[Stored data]
Segment Open
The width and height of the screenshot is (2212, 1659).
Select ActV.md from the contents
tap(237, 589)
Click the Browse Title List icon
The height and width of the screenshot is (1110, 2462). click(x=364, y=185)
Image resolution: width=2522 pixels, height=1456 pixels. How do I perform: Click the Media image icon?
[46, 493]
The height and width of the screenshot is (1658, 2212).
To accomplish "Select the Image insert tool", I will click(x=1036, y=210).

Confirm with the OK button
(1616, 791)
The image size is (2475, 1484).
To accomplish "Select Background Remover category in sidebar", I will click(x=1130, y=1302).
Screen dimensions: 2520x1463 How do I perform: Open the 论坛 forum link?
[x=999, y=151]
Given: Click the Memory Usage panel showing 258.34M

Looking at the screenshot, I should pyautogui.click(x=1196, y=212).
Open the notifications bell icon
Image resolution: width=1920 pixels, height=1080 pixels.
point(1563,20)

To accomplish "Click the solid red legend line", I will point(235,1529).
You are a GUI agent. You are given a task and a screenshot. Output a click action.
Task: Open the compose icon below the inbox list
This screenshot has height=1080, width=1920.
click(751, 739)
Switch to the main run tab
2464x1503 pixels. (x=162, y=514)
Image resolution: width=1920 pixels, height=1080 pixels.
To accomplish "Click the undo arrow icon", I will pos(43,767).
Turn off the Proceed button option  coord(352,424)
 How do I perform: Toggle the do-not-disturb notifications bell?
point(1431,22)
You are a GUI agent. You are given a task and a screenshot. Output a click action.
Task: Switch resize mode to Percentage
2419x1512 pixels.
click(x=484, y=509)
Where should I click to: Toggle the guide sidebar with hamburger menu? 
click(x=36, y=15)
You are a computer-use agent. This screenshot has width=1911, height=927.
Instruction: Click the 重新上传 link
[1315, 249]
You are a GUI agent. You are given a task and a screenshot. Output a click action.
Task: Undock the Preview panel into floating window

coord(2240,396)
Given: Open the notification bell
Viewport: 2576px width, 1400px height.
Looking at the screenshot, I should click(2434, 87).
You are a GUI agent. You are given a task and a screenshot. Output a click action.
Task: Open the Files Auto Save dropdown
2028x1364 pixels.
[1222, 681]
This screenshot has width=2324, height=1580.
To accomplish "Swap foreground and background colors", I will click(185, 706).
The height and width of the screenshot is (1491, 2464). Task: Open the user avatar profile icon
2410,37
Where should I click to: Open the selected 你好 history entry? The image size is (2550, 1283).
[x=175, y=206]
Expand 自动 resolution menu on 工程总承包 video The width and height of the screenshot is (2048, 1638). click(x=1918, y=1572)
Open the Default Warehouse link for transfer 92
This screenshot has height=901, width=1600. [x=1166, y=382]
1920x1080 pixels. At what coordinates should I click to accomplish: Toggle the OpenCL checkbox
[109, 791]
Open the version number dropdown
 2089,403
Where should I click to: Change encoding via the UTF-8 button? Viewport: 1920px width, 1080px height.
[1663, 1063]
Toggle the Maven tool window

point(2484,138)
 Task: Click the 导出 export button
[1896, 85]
Segment Closed
## What the task asks:
Your answer must be an exact transcription of every record above.

## Your solution:
The width and height of the screenshot is (2212, 1659).
Select ActV.md from the contents
tap(237, 589)
Click the Browse Title List icon
The height and width of the screenshot is (1110, 2462). click(x=364, y=185)
Image resolution: width=2522 pixels, height=1456 pixels. How do I perform: Click the Media image icon?
[46, 493]
The height and width of the screenshot is (1658, 2212).
To accomplish "Select the Image insert tool", I will click(x=1036, y=210).

Confirm with the OK button
(1616, 791)
The image size is (2475, 1484).
To accomplish "Select Background Remover category in sidebar", I will click(x=1130, y=1302).
Screen dimensions: 2520x1463 How do I perform: Open the 论坛 forum link?
[x=999, y=151]
Given: Click the Memory Usage panel showing 258.34M

Looking at the screenshot, I should pyautogui.click(x=1196, y=212).
Open the notifications bell icon
Image resolution: width=1920 pixels, height=1080 pixels.
point(1563,20)

To accomplish "Click the solid red legend line", I will point(235,1529).
You are a GUI agent. You are given a task and a screenshot. Output a click action.
Task: Open the compose icon below the inbox list
This screenshot has height=1080, width=1920.
click(751, 739)
Switch to the main run tab
2464x1503 pixels. (x=162, y=514)
Image resolution: width=1920 pixels, height=1080 pixels.
To accomplish "Click the undo arrow icon", I will pos(43,767).
Turn off the Proceed button option  coord(352,424)
 How do I perform: Toggle the do-not-disturb notifications bell?
point(1431,22)
You are a GUI agent. You are given a task and a screenshot. Output a click action.
Task: Switch resize mode to Percentage
2419x1512 pixels.
click(x=484, y=509)
Where should I click to: Toggle the guide sidebar with hamburger menu? 
click(x=36, y=15)
You are a computer-use agent. This screenshot has width=1911, height=927.
Instruction: Click the 重新上传 link
[1315, 249]
You are a GUI agent. You are given a task and a screenshot. Output a click action.
Task: Undock the Preview panel into floating window

coord(2240,396)
Given: Open the notification bell
Viewport: 2576px width, 1400px height.
Looking at the screenshot, I should click(2434, 87).
You are a GUI agent. You are given a task and a screenshot. Output a click action.
Task: Open the Files Auto Save dropdown
2028x1364 pixels.
[1222, 681]
This screenshot has width=2324, height=1580.
To accomplish "Swap foreground and background colors", I will click(185, 706).
The height and width of the screenshot is (1491, 2464). Task: Open the user avatar profile icon
2410,37
Where should I click to: Open the selected 你好 history entry? The image size is (2550, 1283).
[x=175, y=206]
Expand 自动 resolution menu on 工程总承包 video The width and height of the screenshot is (2048, 1638). click(x=1918, y=1572)
Open the Default Warehouse link for transfer 92
This screenshot has height=901, width=1600. [x=1166, y=382]
1920x1080 pixels. At what coordinates should I click to accomplish: Toggle the OpenCL checkbox
[109, 791]
Open the version number dropdown
 2089,403
Where should I click to: Change encoding via the UTF-8 button? Viewport: 1920px width, 1080px height.
[1663, 1063]
Toggle the Maven tool window

point(2484,138)
 Task: Click the 导出 export button
[1896, 85]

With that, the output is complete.